Oberlin College holds a position at or near the apex of a universe populated by the leftist and the further leftist American colleges and universities. But Jewish students are finding that Oberlin’s liberalism does not extend to any discussion that is not unequivocally scathing about the Jewish State.
In a place where every people’s right to self-determination is revered as an ideological imperative, that same right for the Jewish people is deemed not only unworthy, but as evidence of racism itself.
This month Oberlin reappeared center stage largely for a list of demands issued by its Black Student Union, a list which is notorious for several reasons. It is: very long (14 pages), wide-ranging (hiring, firing, health, prisoners given free tuition, the list goes on) and unequivocal.
Oberlin BSU’s demands are not requests, they are non-negotiable and backed by the force of threat: “these are not polite requests, but concrete and unmalleable [sic] demands. Failure to meet them will result in a full and forceful response from the community you fail to support.”
The Demand Document – which was unsigned – was sent to Oberlin President Marvin Krislov earlier this month. On Wednesday, Jan. 20, Krislov responded with an invitation to dialogue, something already scorned in the initial move.
This Oberlin exchange arose in the context of the 2015 Revolution on American Universities. That RAU began in the fall semester, initially triggered by the Ferguson and Baltimore riots, followed by the melee at Missou, and the shrieking girl outburst at Yale. Princeton followed and eventually Oberlin joined in, with the biggest and most brazen set of demands of all.

# Material supplied
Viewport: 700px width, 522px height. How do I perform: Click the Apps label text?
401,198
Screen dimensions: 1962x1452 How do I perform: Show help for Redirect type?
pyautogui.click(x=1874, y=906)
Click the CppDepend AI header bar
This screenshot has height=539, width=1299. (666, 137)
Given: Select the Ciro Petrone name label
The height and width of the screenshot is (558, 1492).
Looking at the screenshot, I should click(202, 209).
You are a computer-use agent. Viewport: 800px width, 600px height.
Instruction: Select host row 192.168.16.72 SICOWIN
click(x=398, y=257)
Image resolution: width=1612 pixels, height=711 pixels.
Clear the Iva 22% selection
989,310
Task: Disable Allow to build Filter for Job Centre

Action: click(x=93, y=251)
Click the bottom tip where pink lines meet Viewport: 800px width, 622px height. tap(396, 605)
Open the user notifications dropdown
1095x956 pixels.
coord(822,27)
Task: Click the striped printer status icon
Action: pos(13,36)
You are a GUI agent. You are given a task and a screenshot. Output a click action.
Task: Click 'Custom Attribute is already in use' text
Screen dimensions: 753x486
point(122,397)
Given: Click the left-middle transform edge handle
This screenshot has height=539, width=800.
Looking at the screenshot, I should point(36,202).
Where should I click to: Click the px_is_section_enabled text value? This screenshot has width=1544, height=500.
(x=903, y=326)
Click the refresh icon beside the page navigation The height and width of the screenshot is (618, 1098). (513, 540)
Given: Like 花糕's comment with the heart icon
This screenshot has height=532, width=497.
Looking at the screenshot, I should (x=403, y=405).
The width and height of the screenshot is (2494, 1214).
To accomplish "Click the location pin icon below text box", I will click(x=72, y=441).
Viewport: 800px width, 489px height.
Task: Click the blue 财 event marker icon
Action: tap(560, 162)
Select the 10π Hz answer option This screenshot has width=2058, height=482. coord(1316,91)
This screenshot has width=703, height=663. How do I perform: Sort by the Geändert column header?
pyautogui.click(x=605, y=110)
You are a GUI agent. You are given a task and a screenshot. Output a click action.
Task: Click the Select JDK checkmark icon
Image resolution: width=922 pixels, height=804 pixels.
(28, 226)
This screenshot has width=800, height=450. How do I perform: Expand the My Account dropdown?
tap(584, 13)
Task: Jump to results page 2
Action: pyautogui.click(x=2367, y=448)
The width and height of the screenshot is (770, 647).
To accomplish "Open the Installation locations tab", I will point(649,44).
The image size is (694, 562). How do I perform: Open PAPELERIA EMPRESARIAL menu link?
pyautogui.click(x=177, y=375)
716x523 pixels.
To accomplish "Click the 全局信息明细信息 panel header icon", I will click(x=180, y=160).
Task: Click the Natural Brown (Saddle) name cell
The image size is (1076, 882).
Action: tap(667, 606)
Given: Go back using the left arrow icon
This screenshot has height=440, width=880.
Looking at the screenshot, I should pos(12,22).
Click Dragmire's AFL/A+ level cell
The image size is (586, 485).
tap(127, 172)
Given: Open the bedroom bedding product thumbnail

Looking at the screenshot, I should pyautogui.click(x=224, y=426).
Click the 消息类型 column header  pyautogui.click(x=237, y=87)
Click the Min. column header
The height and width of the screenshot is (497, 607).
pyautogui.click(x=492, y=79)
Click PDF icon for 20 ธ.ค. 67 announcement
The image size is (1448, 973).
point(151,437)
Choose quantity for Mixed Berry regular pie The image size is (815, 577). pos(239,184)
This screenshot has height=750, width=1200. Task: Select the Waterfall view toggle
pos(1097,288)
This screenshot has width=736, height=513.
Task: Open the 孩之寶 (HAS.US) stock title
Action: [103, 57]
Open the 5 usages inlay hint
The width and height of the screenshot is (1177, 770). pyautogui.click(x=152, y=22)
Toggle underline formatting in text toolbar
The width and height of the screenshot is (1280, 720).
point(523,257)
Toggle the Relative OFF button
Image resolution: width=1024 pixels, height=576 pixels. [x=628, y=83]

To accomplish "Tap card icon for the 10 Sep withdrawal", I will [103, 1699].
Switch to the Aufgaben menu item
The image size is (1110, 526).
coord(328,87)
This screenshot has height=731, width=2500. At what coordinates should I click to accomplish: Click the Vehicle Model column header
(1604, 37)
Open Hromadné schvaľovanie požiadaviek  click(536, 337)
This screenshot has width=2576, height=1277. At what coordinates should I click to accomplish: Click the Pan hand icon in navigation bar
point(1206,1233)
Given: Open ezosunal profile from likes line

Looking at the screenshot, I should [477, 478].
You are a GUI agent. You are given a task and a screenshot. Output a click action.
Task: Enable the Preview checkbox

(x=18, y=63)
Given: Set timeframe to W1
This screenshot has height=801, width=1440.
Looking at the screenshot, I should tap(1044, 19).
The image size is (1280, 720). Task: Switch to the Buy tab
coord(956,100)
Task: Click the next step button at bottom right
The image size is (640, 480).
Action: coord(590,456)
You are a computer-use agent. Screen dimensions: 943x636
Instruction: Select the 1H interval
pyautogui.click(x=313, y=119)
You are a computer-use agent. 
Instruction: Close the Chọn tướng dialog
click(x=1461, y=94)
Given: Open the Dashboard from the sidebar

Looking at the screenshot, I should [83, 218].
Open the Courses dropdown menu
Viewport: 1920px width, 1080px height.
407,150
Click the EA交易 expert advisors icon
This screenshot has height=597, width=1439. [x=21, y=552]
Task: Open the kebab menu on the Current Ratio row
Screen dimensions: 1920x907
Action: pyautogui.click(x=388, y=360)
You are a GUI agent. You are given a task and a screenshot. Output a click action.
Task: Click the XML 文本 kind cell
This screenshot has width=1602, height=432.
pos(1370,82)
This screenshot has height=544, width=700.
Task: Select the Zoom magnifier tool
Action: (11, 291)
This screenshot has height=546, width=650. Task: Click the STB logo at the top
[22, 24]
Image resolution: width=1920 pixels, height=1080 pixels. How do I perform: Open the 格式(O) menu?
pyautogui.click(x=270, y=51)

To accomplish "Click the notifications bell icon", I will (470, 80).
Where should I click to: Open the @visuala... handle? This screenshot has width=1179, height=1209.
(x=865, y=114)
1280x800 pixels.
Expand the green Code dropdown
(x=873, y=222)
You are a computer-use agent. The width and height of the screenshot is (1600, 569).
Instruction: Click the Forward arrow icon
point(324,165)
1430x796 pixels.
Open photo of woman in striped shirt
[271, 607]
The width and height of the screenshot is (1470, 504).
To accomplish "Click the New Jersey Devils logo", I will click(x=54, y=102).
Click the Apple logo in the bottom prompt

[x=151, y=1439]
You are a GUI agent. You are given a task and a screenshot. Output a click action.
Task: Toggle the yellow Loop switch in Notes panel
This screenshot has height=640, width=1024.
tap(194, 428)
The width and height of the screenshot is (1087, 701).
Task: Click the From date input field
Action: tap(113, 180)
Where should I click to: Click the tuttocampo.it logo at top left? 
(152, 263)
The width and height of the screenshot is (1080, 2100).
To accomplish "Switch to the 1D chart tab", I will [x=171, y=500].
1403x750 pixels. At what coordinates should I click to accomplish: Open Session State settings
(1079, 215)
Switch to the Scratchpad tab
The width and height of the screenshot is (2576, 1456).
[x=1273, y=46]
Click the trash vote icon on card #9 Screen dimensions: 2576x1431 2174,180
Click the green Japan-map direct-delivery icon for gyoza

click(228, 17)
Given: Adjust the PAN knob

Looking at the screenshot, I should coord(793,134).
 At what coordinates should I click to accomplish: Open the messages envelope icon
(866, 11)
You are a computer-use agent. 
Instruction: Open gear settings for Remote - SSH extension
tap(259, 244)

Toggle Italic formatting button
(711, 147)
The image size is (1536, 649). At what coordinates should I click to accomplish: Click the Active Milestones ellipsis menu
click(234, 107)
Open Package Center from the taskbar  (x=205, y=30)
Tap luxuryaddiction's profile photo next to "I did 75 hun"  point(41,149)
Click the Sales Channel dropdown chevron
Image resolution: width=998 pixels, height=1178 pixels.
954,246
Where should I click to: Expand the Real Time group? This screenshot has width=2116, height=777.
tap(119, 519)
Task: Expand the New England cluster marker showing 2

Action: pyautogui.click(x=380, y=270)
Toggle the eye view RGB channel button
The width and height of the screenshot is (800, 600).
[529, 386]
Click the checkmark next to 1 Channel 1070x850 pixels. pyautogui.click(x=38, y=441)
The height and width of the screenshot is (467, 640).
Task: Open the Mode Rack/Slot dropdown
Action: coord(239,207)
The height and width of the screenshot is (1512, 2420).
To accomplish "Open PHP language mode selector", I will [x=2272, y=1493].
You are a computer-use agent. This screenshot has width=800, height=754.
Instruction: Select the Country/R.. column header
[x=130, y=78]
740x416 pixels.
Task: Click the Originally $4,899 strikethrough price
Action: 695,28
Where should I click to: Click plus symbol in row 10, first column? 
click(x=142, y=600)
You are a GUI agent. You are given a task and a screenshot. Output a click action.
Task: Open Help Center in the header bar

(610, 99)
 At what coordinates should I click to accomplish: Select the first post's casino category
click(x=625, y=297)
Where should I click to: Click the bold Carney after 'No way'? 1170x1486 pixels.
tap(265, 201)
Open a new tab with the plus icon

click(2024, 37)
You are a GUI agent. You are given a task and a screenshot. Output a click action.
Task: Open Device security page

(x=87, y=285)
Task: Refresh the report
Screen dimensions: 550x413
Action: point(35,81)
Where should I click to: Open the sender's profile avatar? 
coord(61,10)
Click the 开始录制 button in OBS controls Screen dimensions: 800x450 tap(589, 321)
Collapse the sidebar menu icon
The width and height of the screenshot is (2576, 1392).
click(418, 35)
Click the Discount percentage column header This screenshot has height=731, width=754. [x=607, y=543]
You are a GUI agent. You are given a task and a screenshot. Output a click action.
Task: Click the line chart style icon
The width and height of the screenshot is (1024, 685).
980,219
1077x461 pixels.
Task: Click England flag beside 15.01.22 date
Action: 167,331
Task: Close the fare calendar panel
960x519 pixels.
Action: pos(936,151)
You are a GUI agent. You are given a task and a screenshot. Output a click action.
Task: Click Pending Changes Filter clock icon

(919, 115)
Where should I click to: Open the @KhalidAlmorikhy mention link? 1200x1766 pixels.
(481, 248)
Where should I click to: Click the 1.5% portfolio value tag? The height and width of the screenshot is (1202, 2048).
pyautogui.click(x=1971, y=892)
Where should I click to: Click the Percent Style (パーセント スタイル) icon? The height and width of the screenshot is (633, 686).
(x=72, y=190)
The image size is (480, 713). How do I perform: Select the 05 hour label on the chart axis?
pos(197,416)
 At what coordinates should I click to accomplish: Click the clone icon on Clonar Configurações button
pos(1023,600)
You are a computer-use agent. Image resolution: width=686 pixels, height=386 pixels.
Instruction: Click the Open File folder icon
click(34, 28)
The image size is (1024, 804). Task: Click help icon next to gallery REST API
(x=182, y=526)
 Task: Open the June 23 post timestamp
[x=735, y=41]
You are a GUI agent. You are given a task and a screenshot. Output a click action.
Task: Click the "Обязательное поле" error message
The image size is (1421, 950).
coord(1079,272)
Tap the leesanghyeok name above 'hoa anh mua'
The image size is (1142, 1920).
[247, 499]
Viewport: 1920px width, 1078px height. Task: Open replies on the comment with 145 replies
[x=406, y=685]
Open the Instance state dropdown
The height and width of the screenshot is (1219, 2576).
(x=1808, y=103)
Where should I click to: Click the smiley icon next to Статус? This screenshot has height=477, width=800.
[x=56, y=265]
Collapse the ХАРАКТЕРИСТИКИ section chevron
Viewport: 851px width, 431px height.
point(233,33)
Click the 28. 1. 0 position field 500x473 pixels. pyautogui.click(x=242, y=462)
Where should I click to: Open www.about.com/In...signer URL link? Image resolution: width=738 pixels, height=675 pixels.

# Task instructions
1) Rewrite the part of the passage about Oberlin College that opens with the words "Oberlin College holds" and closes with "on) and unequivocal.", replacing "leftist" with "progressive".
2) Repeat the records verbatim from their first line through the line containing "This screenshot has height=539, width=1299.", including both ends.
The passage about Oberlin College and the records after it are separate material.

# Solutions to the tasks
1)
Oberlin College holds a position at or near the apex of a universe populated by the progressive and the further progressive American colleges and universities. But Jewish students are finding that Oberlin’s liberalism does not extend to any discussion that is not unequivocally scathing about the Jewish State.
In a place where every people’s right to self-determination is revered as an ideological imperative, that same right for the Jewish people is deemed not only unworthy, but as evidence of racism itself.
This month Oberlin reappeared center stage largely for a list of demands issued by its Black Student Union, a list which is notorious for several reasons. It is: very long (14 pages), wide-ranging (hiring, firing, health, prisoners given free tuition, the list goes on) and unequivocal.

2)
Viewport: 700px width, 522px height. How do I perform: Click the Apps label text?
401,198
Screen dimensions: 1962x1452 How do I perform: Show help for Redirect type?
pyautogui.click(x=1874, y=906)
Click the CppDepend AI header bar
This screenshot has height=539, width=1299. (666, 137)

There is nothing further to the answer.